Carbon removal is seen as a critical component in any climate mitigation strategy. The question markets are still answering is, what exactly will this look like in reality?
Dendra addresses the three primary areas of 1) compliance, 2) quality, and 3) management, and here we will be looking most closely at number 1, the foundations for meeting the needs of the compliance market.
The basic arithmetic of climate science requires arresting the advance of, and then reducing, greenhouse gas concentrations in the atmosphere. The primary levers to do so are:
- Emissions reduction: to decrease greenhouse gas release in the first place (eg through the adoption of renewables which would displace fossil-fuel electricity generation).
- Carbon removal: to capture, sequester or draw down those gases already in the atmosphere.

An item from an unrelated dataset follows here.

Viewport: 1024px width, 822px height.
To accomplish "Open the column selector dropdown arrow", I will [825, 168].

Much of the focus has been on reducing emissions, and for good reason. About 80% of the required decrease in net emissions by 2050 is forecast to come from cutting emissions. But there is broad agreement that there is a level of greenhouse gas emissions that will still be inevitable, and that existing and future greenhouse gases in the atmosphere will need to be removed.
To hit the net-zero threshold by 2050, or hopefully before, we will need to establish scalable ways to draw down those hard-to-eliminate emissions. This is why an increasing share of climate mitigation efforts and associated investments are now centred around how to best build a global carbon removal market.

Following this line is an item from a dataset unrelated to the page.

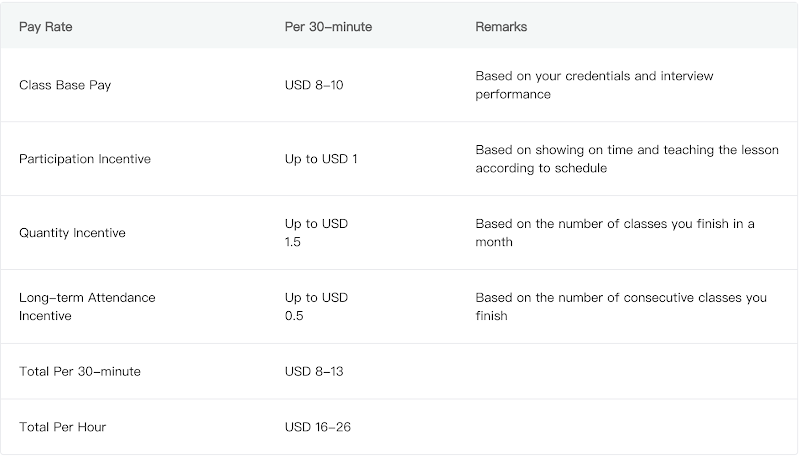Select the Remarks column header
This screenshot has height=456, width=800.
coord(501,27)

The carbon removal market can be split into 2 primary categories:
- Technical: ‘Negative Emissions Technologies’ (NETs) which includes carbon capture and storage technologies (CCS).
- Environmental: ‘Nature-Based Solutions’ (NBS) which includes natural climate solutions (NCS) such as afforestation, reforestation and avoided deforestation.
The climate and financial returns of a successful carbon removal market are large. For NCS alone, estimates vary in the range of 3 – 7 billion tonnes / year of carbon dioxide equivalent (CO2e), i.e. 3-7 Gt CO2e, which is certainly in the practically realisable range (McKinsey Nature Analytics, 2021). The price at which most nature-based sequestration projects become viable is US$30/ tCO2e, which would represent at least a US$90bn global market. In Australia alone, at the current compliance market price, it could become a US$120bn market and in the EU, where the current compliance market price is at €80 (US$86) (Sandbag, April 2022), this would represent a fully priced market of US$330bn. And this would be for carbon removal-generated credits alone i.e. excluding any priced emissions reduction market.
At Dendra, we specialise in nature-based solutions, specifically, natural climate solutions. Dendra focuses on restoration and reforestation, the activities that represent 45% of the overall NCS potential (shown in green in Figure 2). The primary activities contributing to NCS carbon removal include improvements to the sustainable management of:
- Agriculture
- Forestry & land use
across croplands, wetlands and forests, including activities such as reforestation, afforestation, and coastal and peatland restoration.
In order to understand the proposed rollout of these new technologies and methodologies, various carbon abatement cost curves have been proposed. These essentially provide a cost and quantity reflection of the potential carbon offsets generated by methodology, which is ultimately a supply curve for carbon offsets.
These curves imply sequencing; each carbon offset methodology would be adopted sequentially, from left to right, lowest cost to highest if adoption was purely based on cost and quantity. If this were the case, the majority of potential NBS-generated carbon offset projects would be financed as a cheap source of carbon offsets before moving on to CCS projects, which are typically more expensive.
However, to realise the full potential of carbon removal through each of these methods, it’s not just meeting the base compliance needs, high quality in all carbon removal activities is a must. It is essential that projects satisfy the Kyoto Protocol requirements of additionality, measurability and permanence. This is crucial not just for robust financial returns, it’s also to ensure that the environmental challenge can be tackled in a timely and effective way.